Instructions for the task: Please copy the lines from the one containing "Buy the Jacquard Cat Cardigan at $15.98" through the end of the lines, swapping "taskbar" for "dock" and leaving everything else unchanged. Omit the pictures.

Raw records:
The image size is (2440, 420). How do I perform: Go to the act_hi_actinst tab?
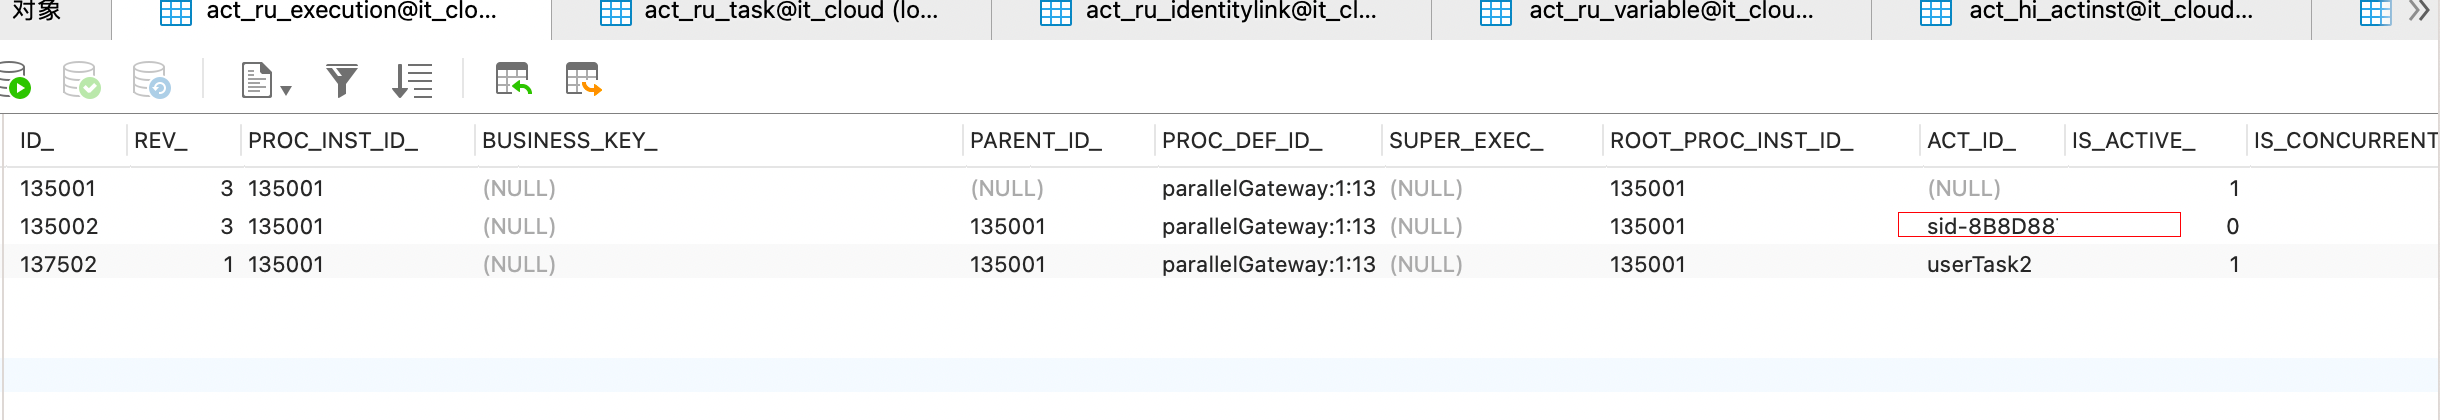[2090, 12]
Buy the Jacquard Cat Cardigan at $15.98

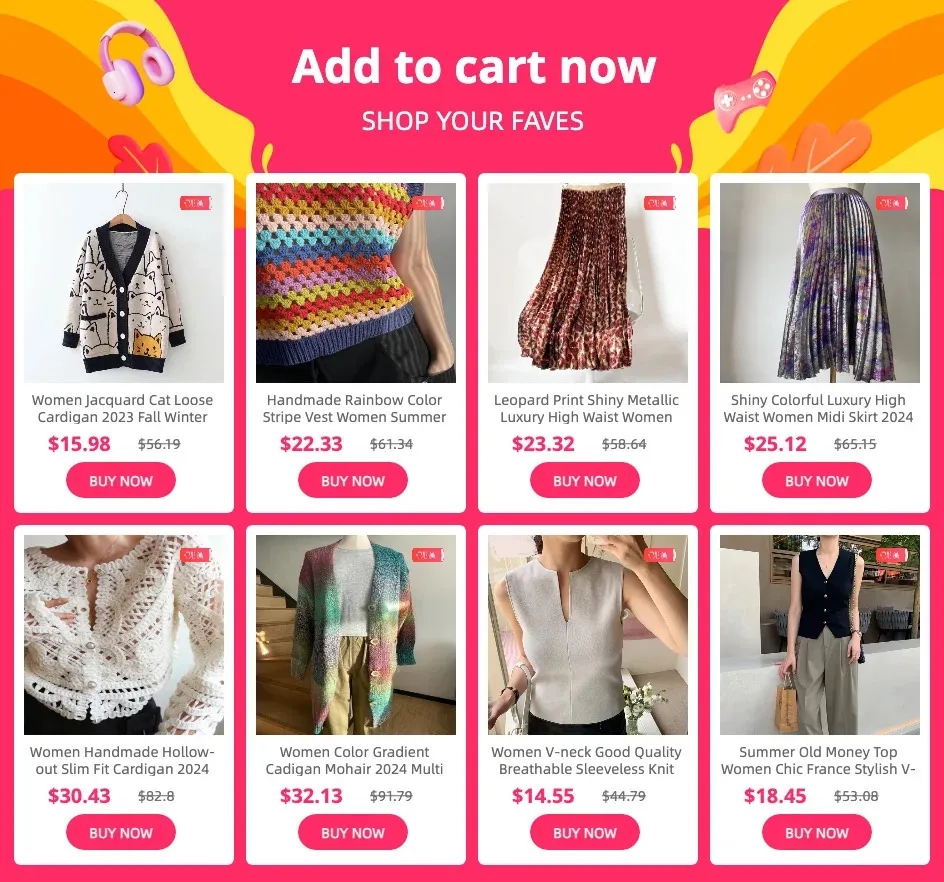[121, 480]
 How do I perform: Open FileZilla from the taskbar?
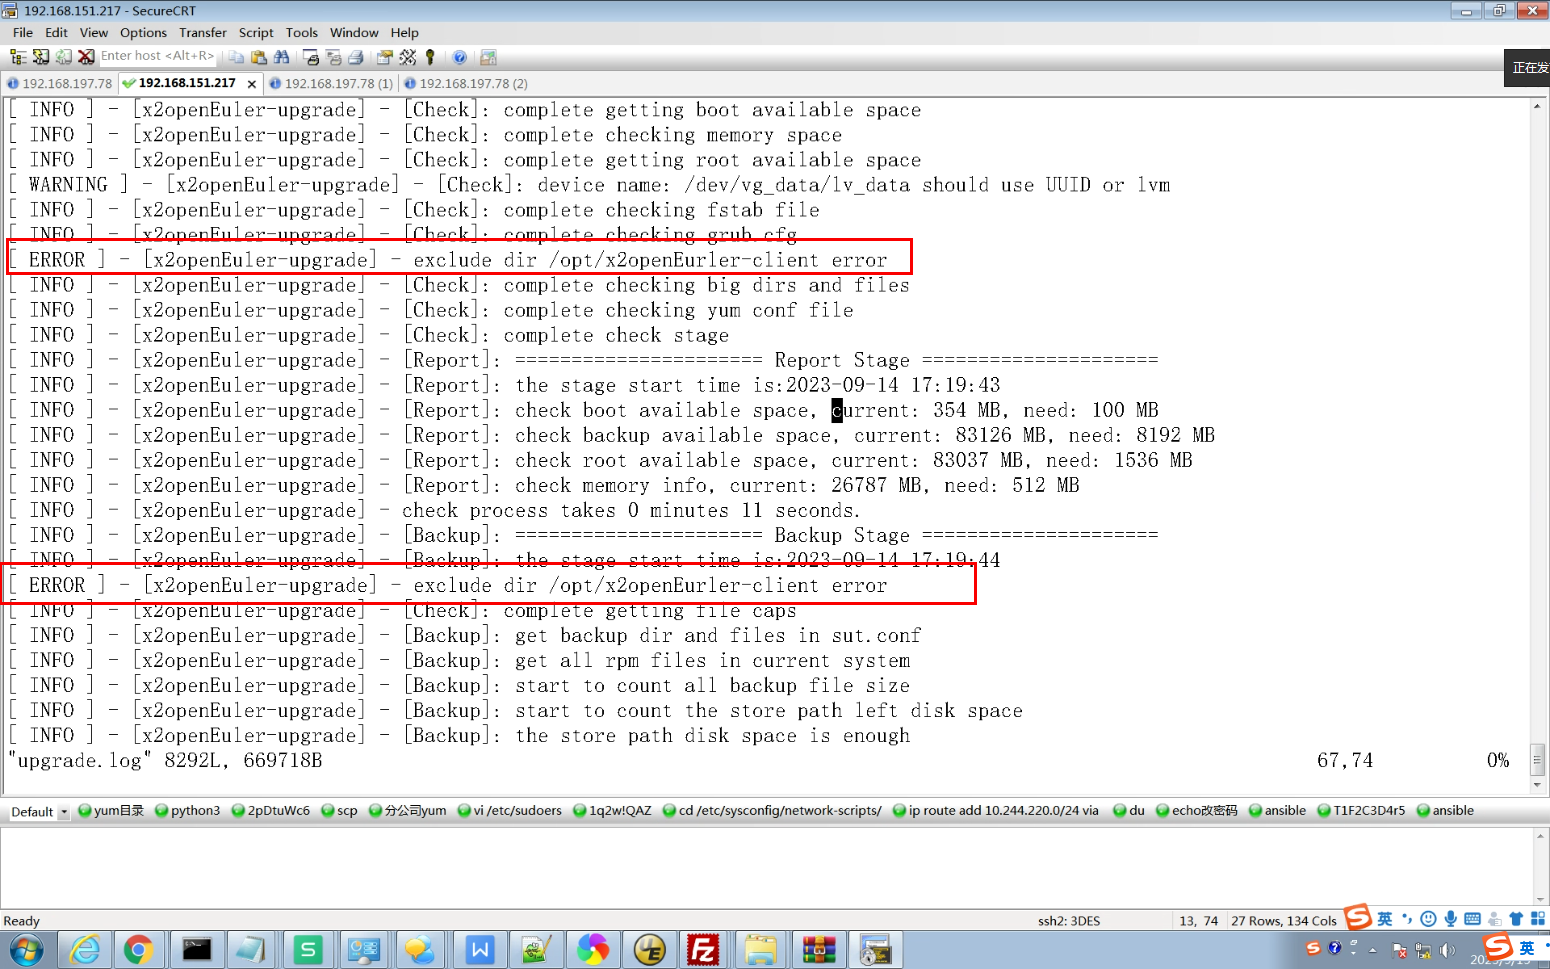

Result for this exercise:
Buy the Jacquard Cat Cardigan at $15.98

[121, 480]
 How do I perform: Open FileZilla from the dock?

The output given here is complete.